(Stored data entries)
☆ ☆ ☆ ☆ ☆

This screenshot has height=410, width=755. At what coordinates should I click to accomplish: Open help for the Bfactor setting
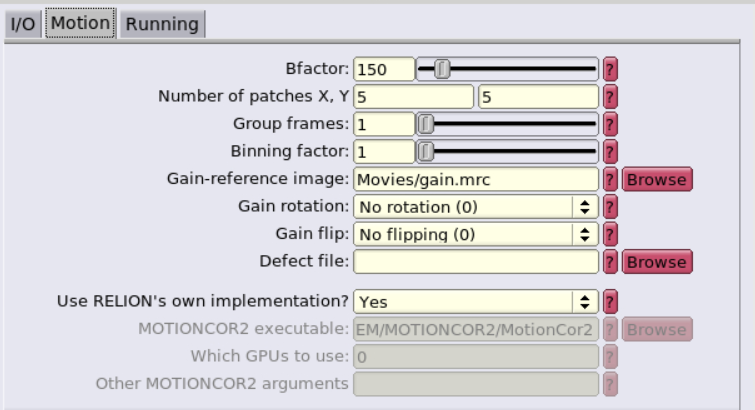click(610, 69)
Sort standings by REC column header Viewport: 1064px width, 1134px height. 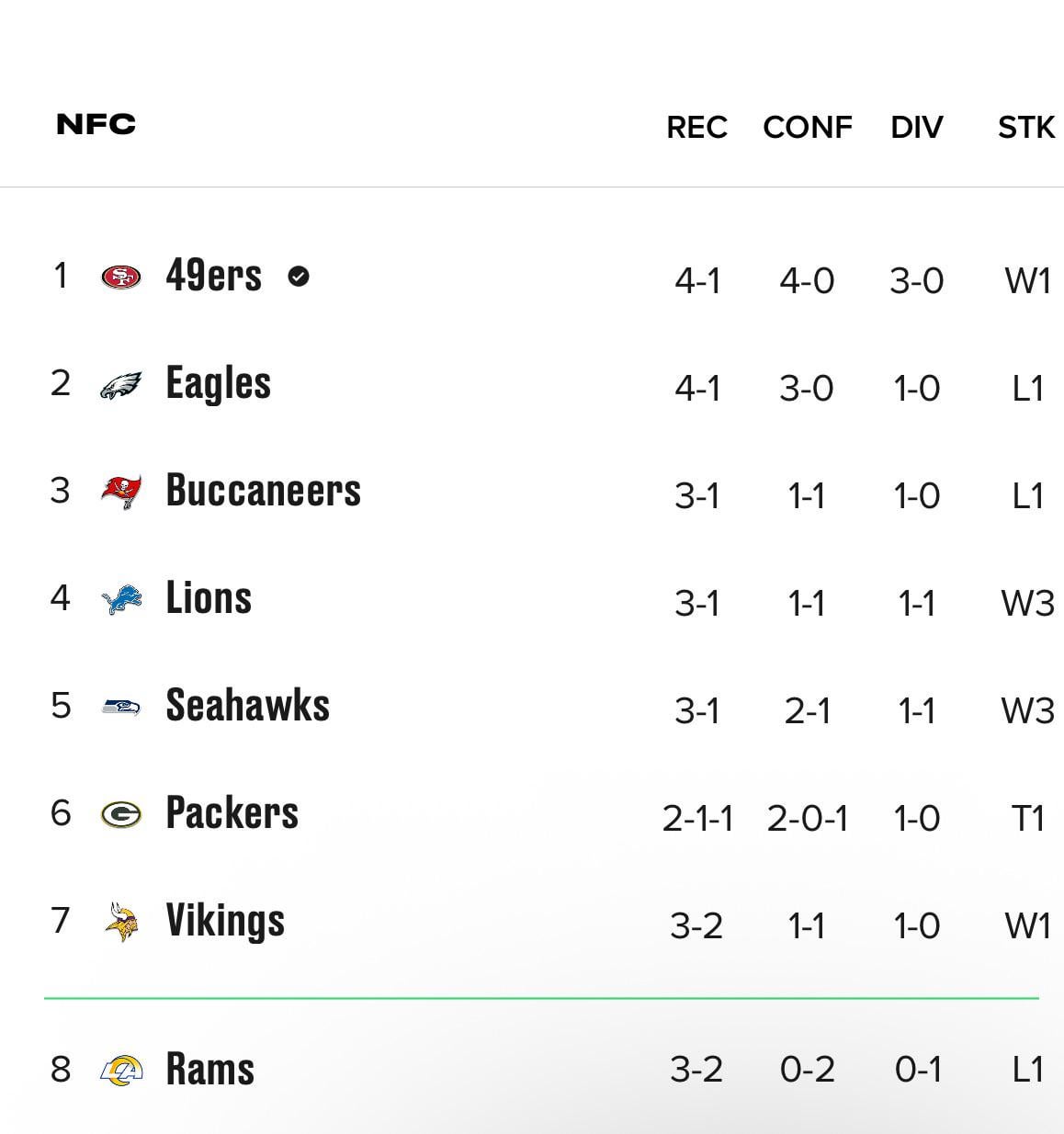tap(696, 128)
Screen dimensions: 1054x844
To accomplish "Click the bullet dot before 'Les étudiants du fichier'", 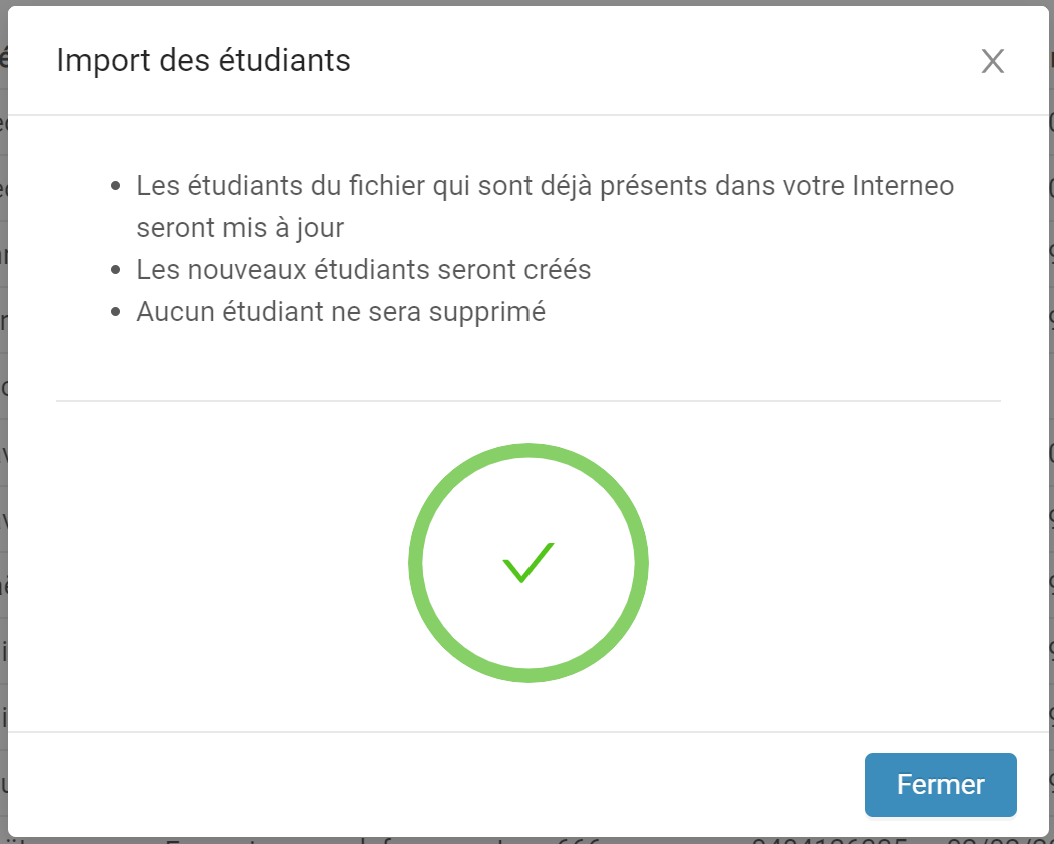I will coord(116,186).
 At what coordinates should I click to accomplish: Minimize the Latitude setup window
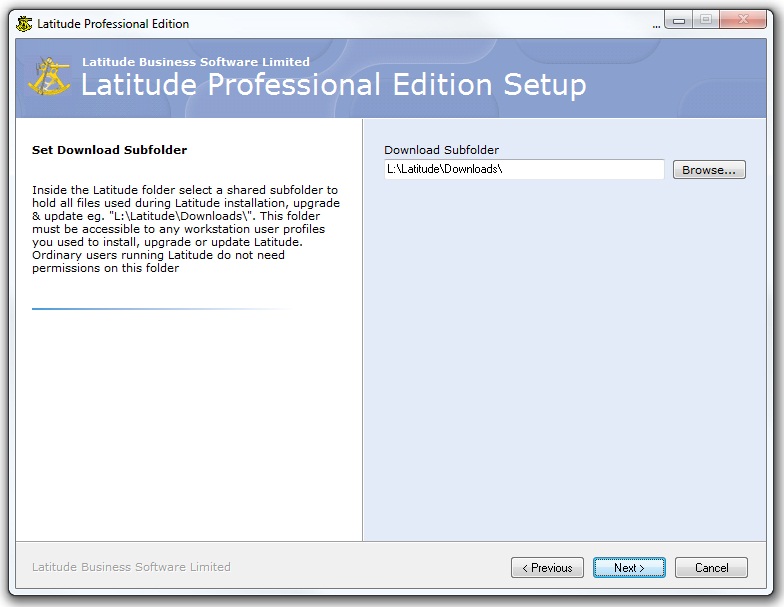coord(679,20)
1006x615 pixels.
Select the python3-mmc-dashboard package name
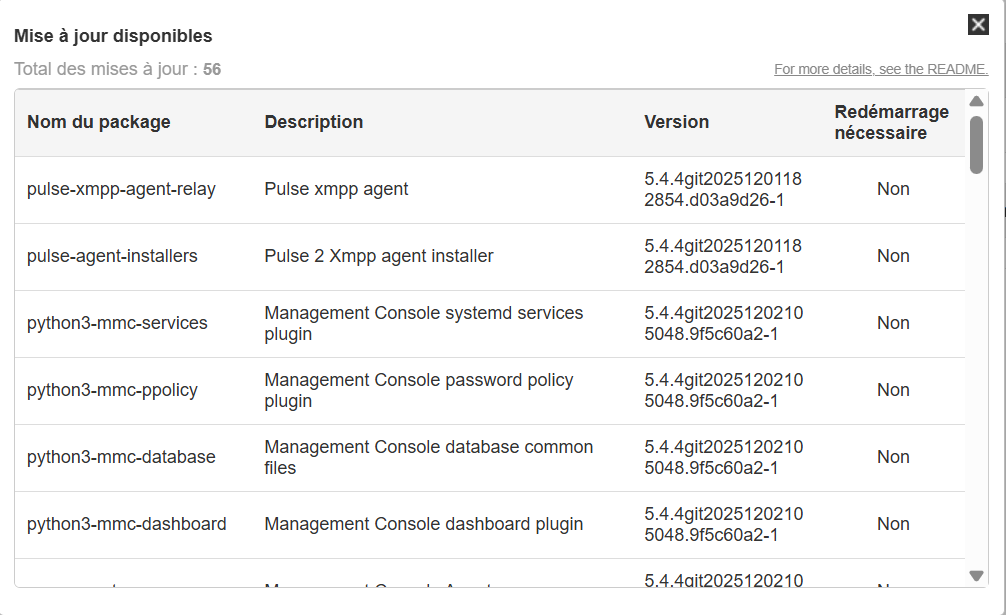click(x=126, y=524)
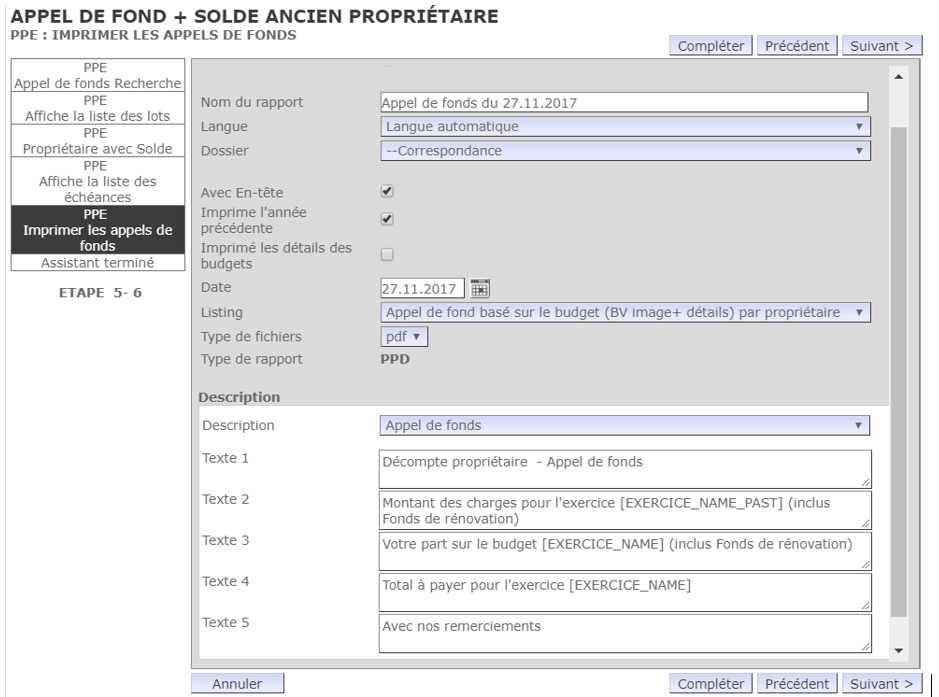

☆ ☆ ☆ ☆ ☆

Instructions for the task
In the data above, find the line containing "At what coordinates should I click to accomplish: Minimize", then output it and every later line exactly, without the pictures.

Finished exercise
 At what coordinates should I click to accomplish: Minimize the Latitude setup window
coord(679,20)
1006x615 pixels.
Select the python3-mmc-dashboard package name
click(x=126, y=524)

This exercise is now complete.